Encantado —responde él, luego mira a mi madre riendo—. Pues sí, también yo tengo humor.

Ella lo felicita. Él se abrocha la chaqueta y recoge su cartera.

—Hasta la vista, señora Drimm, ha sido un placer.

—Mis respetos, señor inspector, y gracias por todo de nuevo —se inclina mi madre con una suave sonrisa.

En cuanto la puerta ha vuelto a cerrarse, ella me suelta un bofetón que me destornilla la cabeza.

—¿Te das cuenta de cómo acabas de comportarte?
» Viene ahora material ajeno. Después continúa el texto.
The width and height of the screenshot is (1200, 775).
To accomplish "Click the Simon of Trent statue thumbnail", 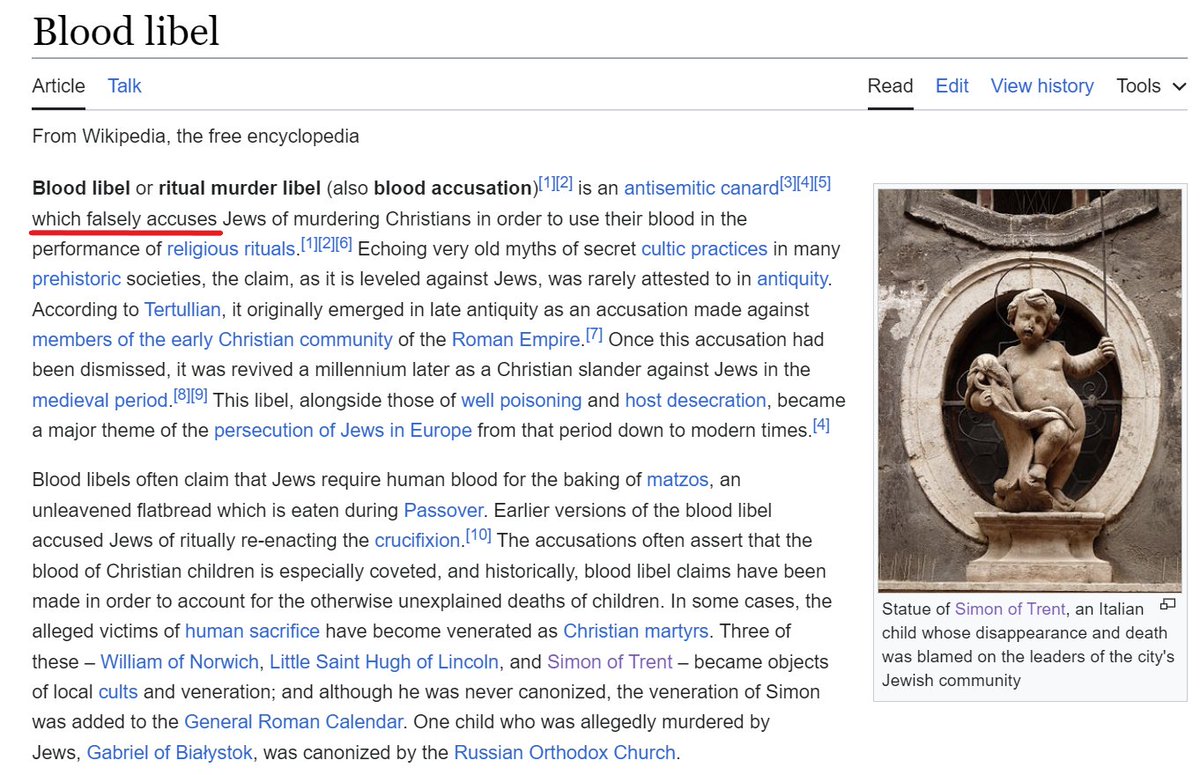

Me trago las lágrimas y le digo que tiene razón: es horrible lo que he hecho, soy un monstruo y nunca hubiera tenido que venir al mundo. Ella se enternece de inmediato, inquieta, me sienta en su diván y dice, con su voz profesional, que tampoco debo exagerar mi culpabilidad, de lo contrario ganaré otro kilo. Yo bajo los ojos, resignado. Ella añade de inmediato que esta vez me perdona. Le doy las gracias. Me siento un poquito mejor, por el efecto de su perdón, aunque no haya comprendido en absoluto que yo me acusaba, en realidad, de haberme cargado a un viejo y haber maquillado su muerte de suicidio.

—Te quiero, vamos —murmura ella a regañadientes.

A media voz, respondo:

—No hay de qué.

5

A las siete de la tarde, regresamos a casa. En el silencio del coche, en la parte de atrás, yo miraba un pedazo de mi madre por el retrovisor. Tensa, ella rumiaba su última consulta de la tarde, un tipo muy apuesto al que había tenido que consolar porque acababa de ganar, en dos minutos, lo que ella cobraba de salario en cuarenta años. Era la primera vez que jugaba en el Domo Alligator, y había alineado de una sola jugada los tres cocodrilos. En el despacho de al lado, yo había bajado el sonido de la tele para escuchar. Se encontraba en estado de shock, gritaba que iba a comprar la empresa de seguros donde trabajaba su ex esposa y la iba a hacer quebrar porque ella lo había abandonado por el asegurador. Luego, se había preguntado con angustia si debía decir o no a su amante que se había convertido en millonario, pues no estaba seguro de que ella lo amara de verdad y no quería que se agarrara a él por su pasta, ahora que podía pagarse las mujeres más hermosas.